The Final Countdown Reviews
The casting is impressive with this old sci-fi, Martin Sheen is a civilian observer, a systems analyst who is on board for reasons unknown frankly. Charles Durning plays a fictitious senator back in 1941 and the epic Kirk Douglas is the USS Nimitz Commander. All three of these actors add much needed impetus to the project as lets be honest...this is total B-movie fluff. Although I still can't for the life of me work out why Sheen's character is required, and here lies one of the plot issues.

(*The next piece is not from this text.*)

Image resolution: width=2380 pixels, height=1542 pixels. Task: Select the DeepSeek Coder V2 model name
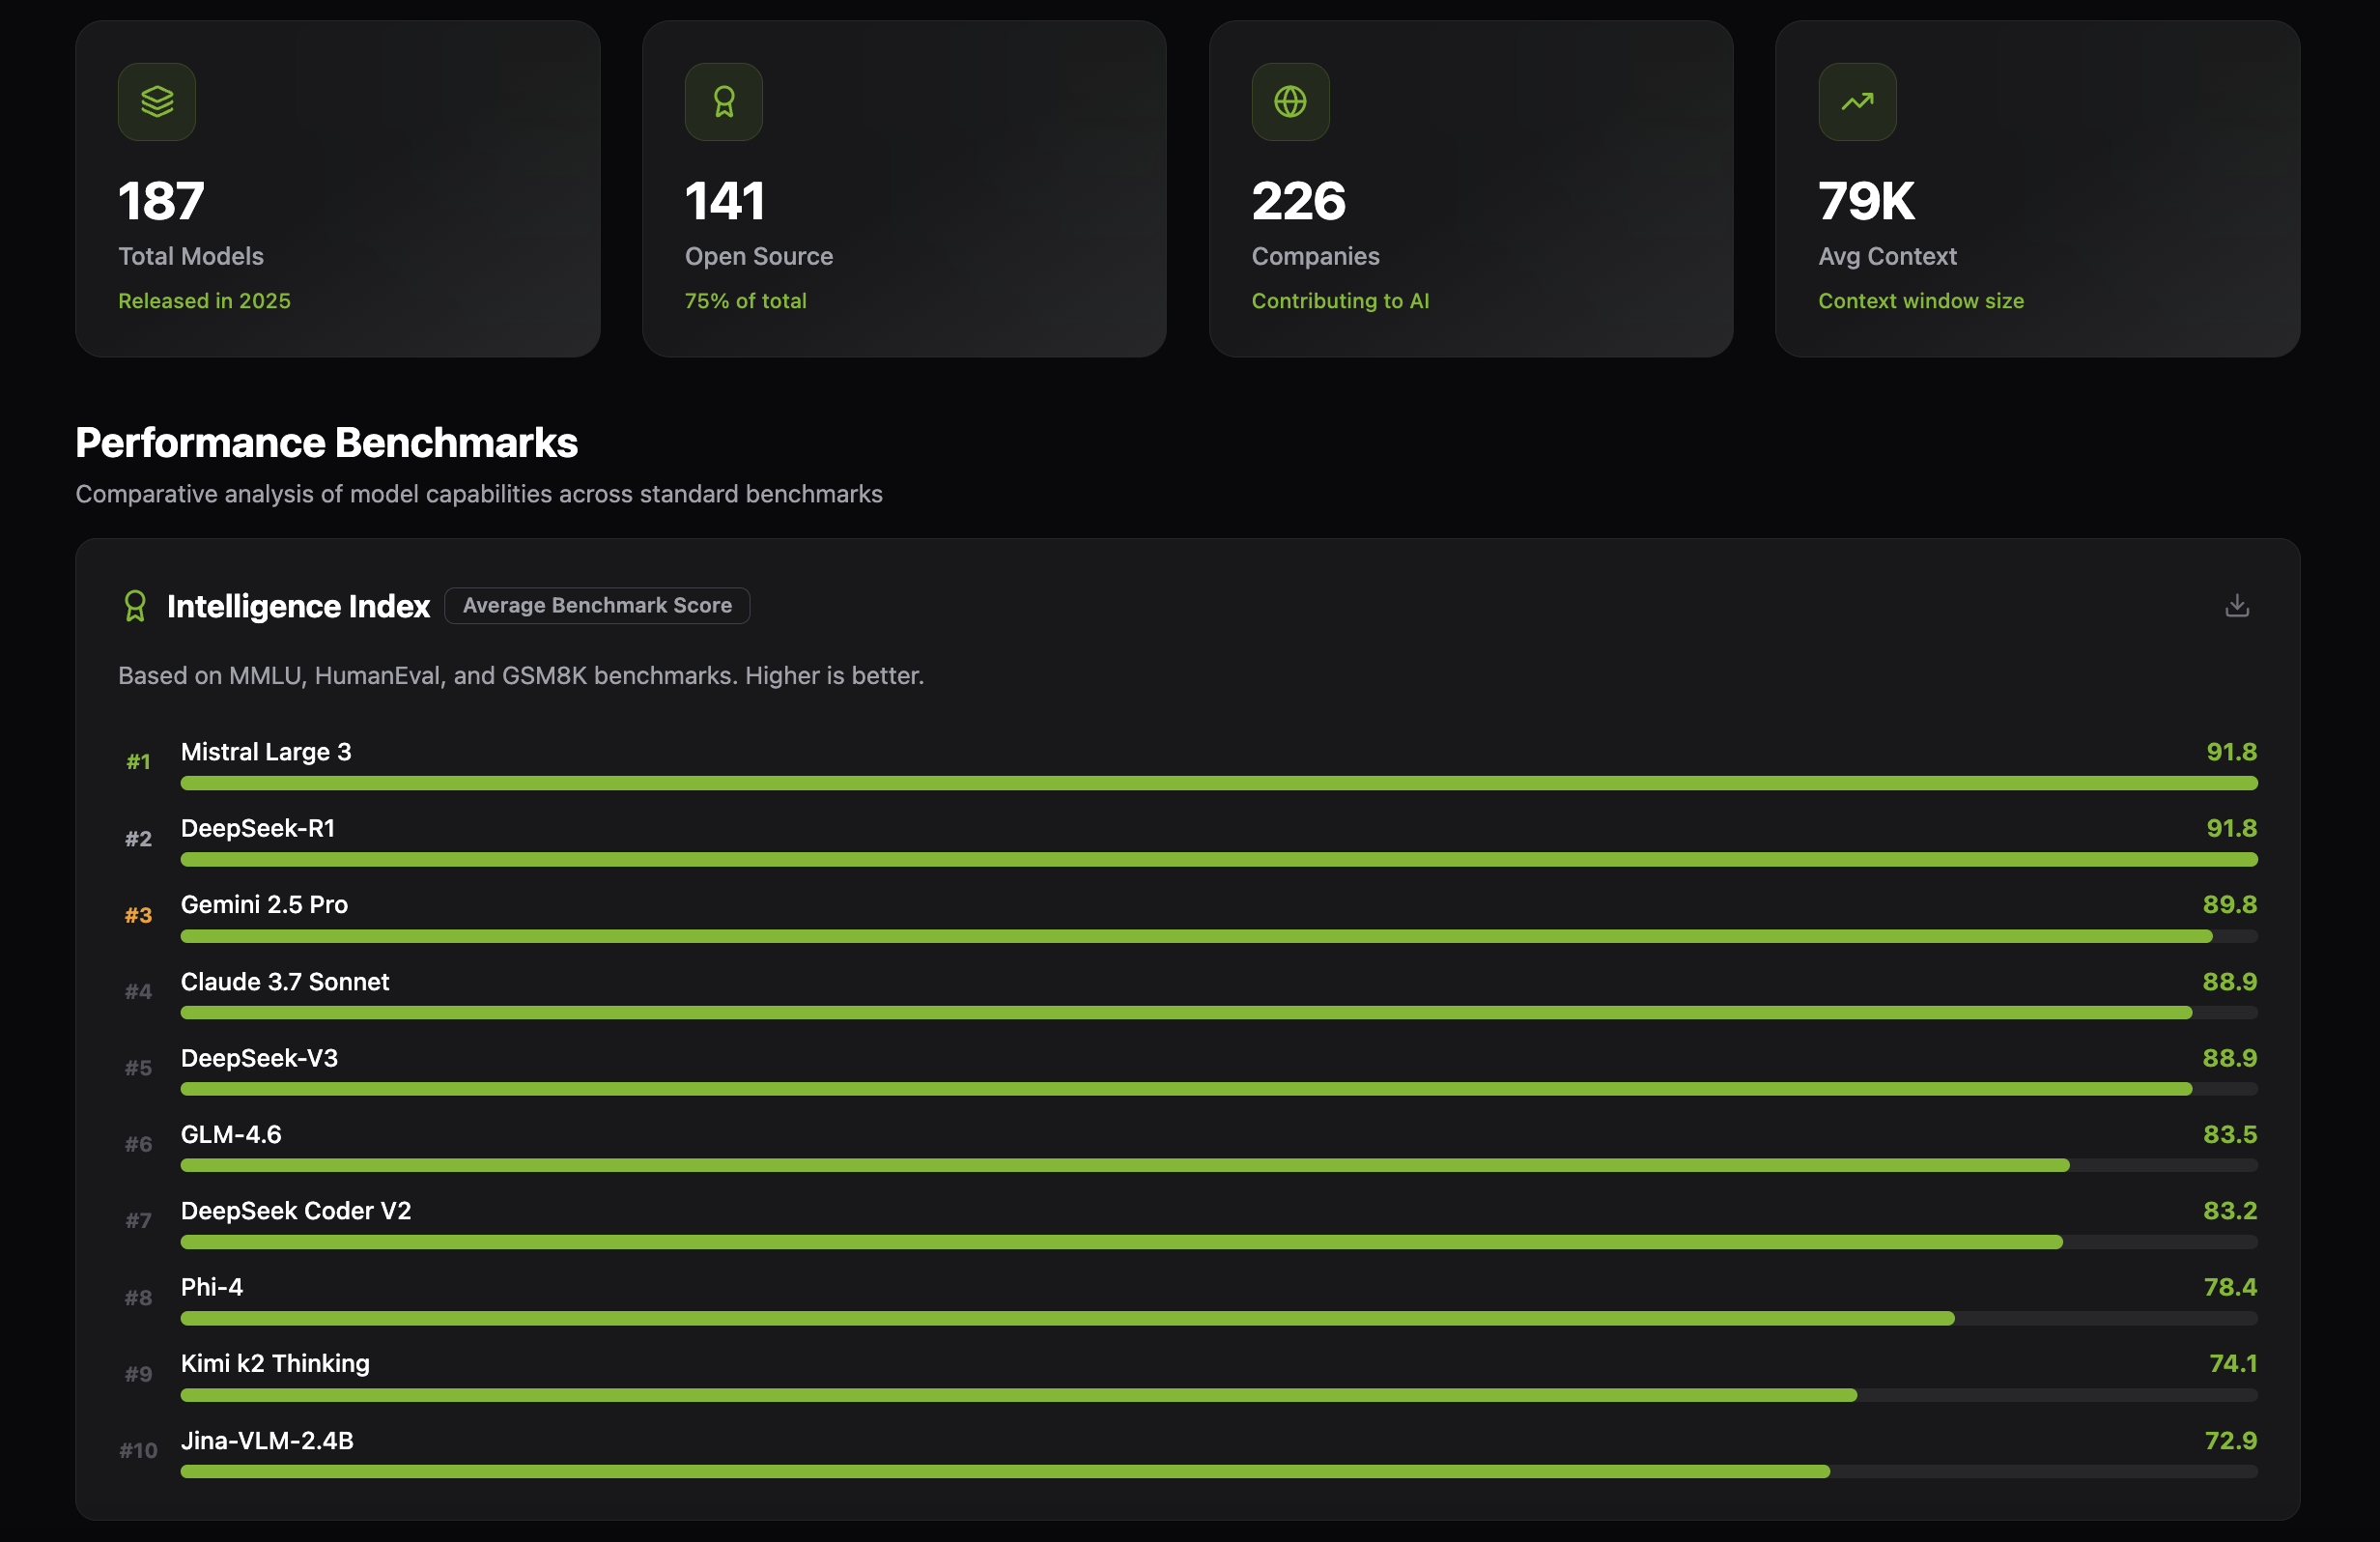pos(296,1211)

In this movie the USS Nimitz was designed by an aged Mr. Tideman who we don't see. Now this chap has made sure that Sheen's character gets on board the Nimitz for its training run. The reason being because what happens on board the ship and in the past (when the ship gets there) will effect the future. You assume Sheen's character will obviously somehow effect someone or something that will cause a time ripple, but he doesn't as far as I could see. Sheen doesn't really do anything throughout the whole movie accept stand around and offer the odd bit of advice. The only thing I can think of is the fact that the Nimitz was delayed by two days waiting for Sheen's character to arrive and board (according to Douglas' character the Commander), by order of the mysterious Mr. Tideman. So maybe that delay was required so all the following events would be set in motion at the right time.
Naturally time travel paradoxes may arise in a story like this and I'm pretty sure the main twist in the tale here doesn't work. Basically it turns out one of the officers on board the Nimitz is a younger Mr. Tideman who gets stranded back in 1941. Tideman helped design the Nimitz because he served on board her as an officer up until the point he gets stuck back in time. So it was the older Tideman back in 1980 who wanted Sheen's character to travel on the Nimitz for her training ops...although I don't get why as I already said Sheen does nothing.
So here is my issue. Young Tideman goes back in time and gets stranded (in 1941), he then must pretty much relive his life through to the present of 1980. Thing is in the present of 1980 with Tideman now an old man, at some point many years earlier, another younger version of Tideman must be born so he can join the Navy, join the Nimitz and eventually go on the training ops mission back in time. So this would surely mean there would be two versions of Tideman living in the same time, is that possible? I'm sure the older version would know not to try and meet his younger self so maybe it would be OK?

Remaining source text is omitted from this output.